So that's probably the biggest advantage to a CODsprey. It doesn't need any further development to haul trash to the Boat, and it's already in production. A "perfect" solution will take much longer and cost a lot more. Considering how much everyone bitches about gold-plated aircraft acquisition programs, embracing an 80% solution seems to have merit.
 

SynixMan

Mobilizer Extraordinaire
pilot
Contributor
Fester is hitting the nail on the head. I imagine the VRC folks aren't too hot on losing their admin in Reno every year, but the CODsprey makes sense on so many fronts. Bell has already talked about changes to give the -22 longer legs to fit the requirement. It's a mature design that's currently in production.
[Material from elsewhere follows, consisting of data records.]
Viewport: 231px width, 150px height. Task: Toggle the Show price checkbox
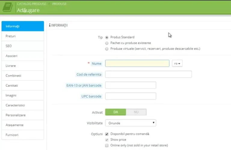(107, 140)
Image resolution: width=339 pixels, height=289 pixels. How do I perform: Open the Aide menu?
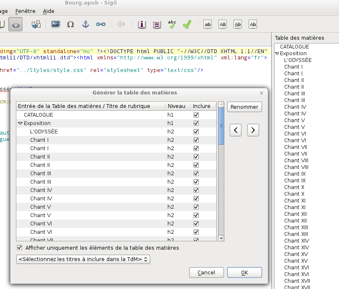click(49, 11)
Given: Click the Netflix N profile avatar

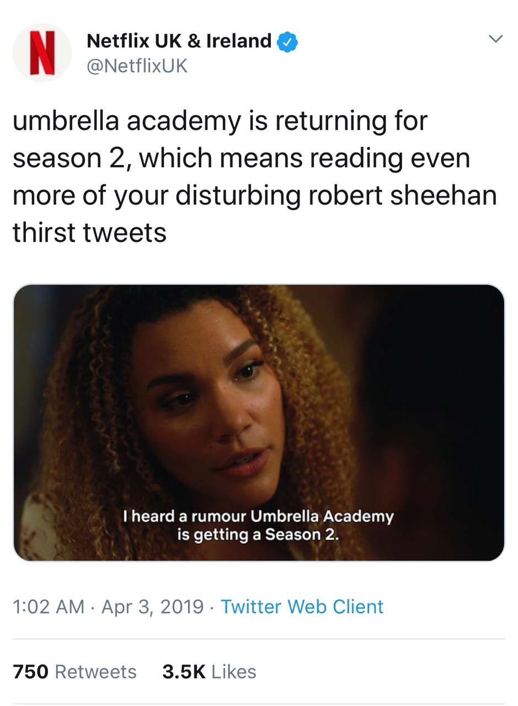Looking at the screenshot, I should 42,53.
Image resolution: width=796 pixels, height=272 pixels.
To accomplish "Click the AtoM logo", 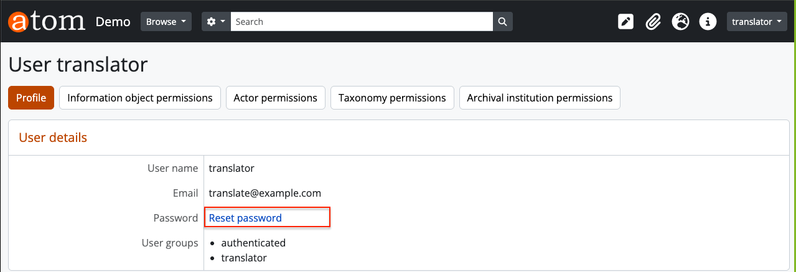I will [46, 21].
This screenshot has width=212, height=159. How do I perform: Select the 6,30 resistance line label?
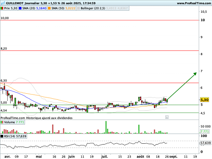coord(4,81)
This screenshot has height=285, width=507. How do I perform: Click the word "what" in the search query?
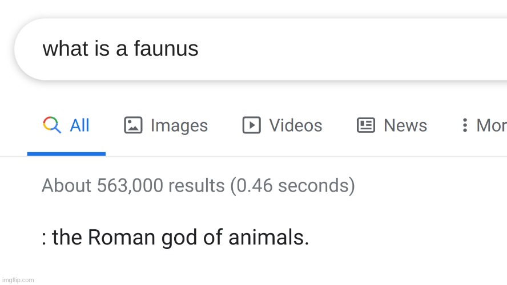click(x=66, y=49)
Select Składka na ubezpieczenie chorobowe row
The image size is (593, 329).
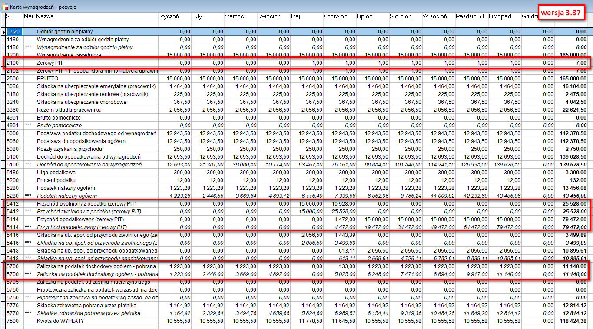(x=82, y=102)
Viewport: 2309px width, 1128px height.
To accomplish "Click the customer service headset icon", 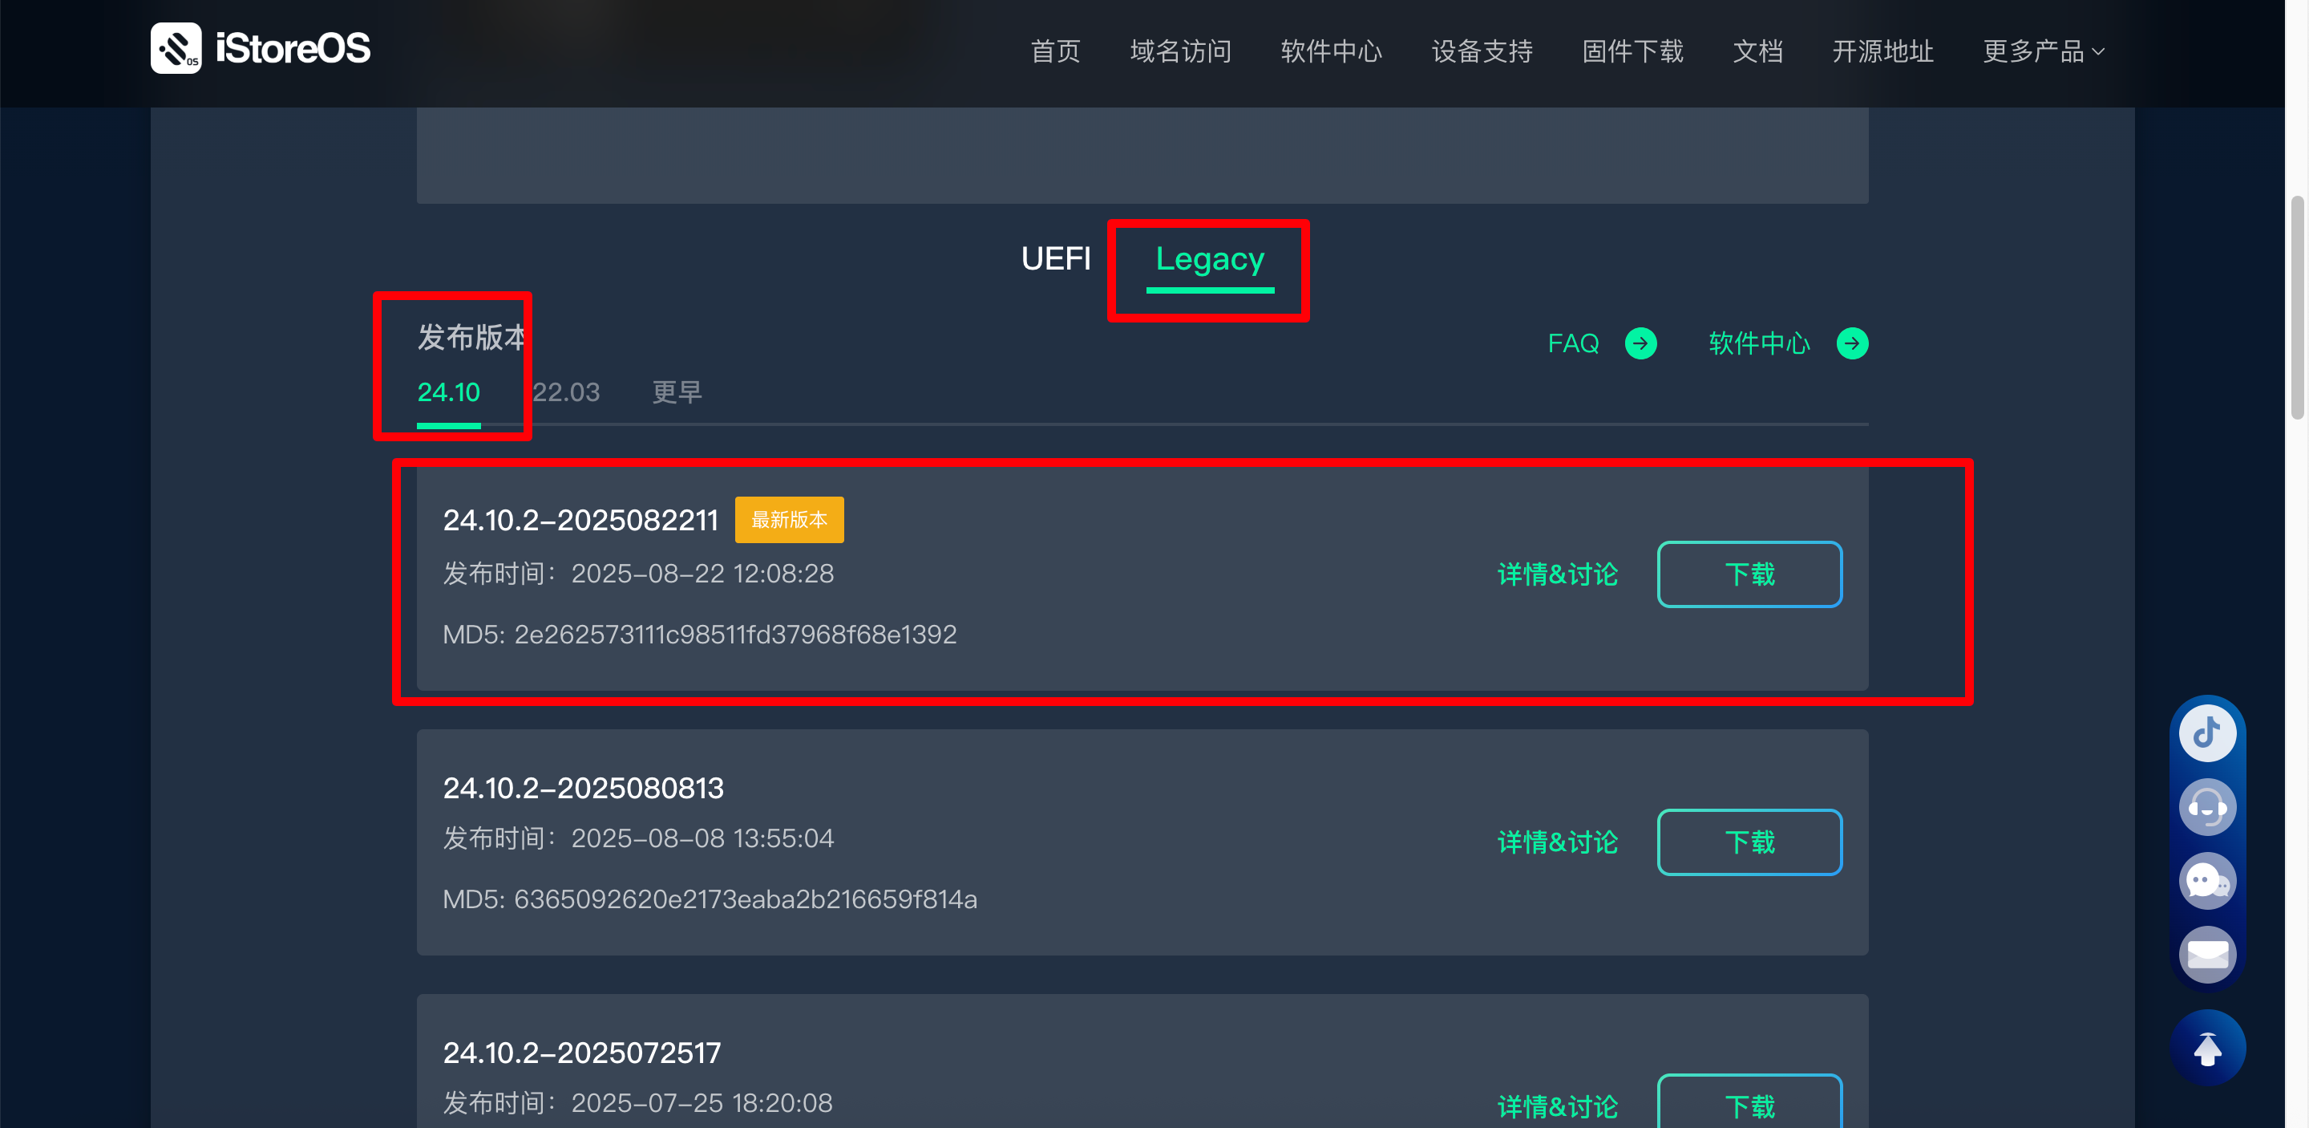I will (2207, 807).
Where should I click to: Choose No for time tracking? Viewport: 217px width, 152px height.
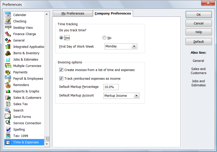(104, 38)
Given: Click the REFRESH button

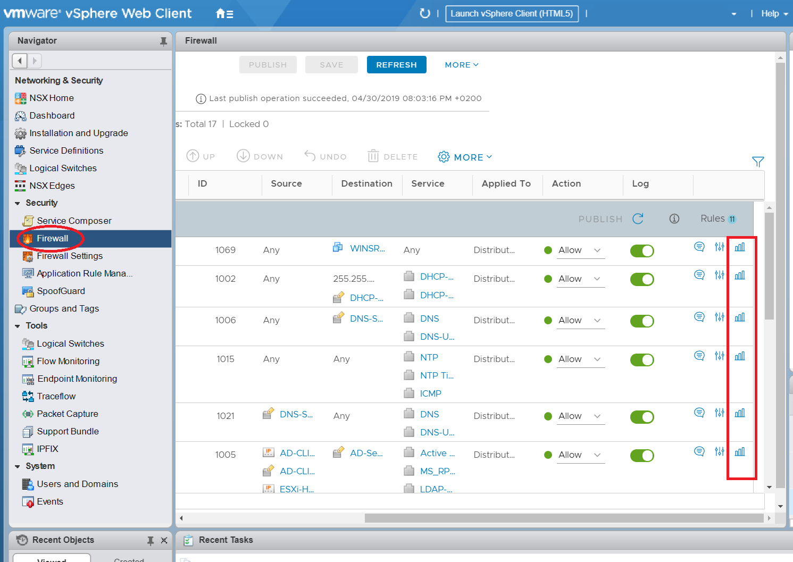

Add some sims in Norfolk for the FRS and you're pretty much there.

As far as the JSF engines, the Marines are cracking that code already without the C-2. Most engines in cans come via USNS and VERTREP. I can imagine picking the F135 would be a beast (~4k ish?) The once in a blue moon need to COD an F135 engine out to the CVN in the middle of the Atlantic is not the common problem we're trying to solve. It's moving daily ass and trash from a place with 5 star hotels and per diem to the boat. And the plopter lets you have VRC support more than CVNs now (Gators/LPDs/places without runways).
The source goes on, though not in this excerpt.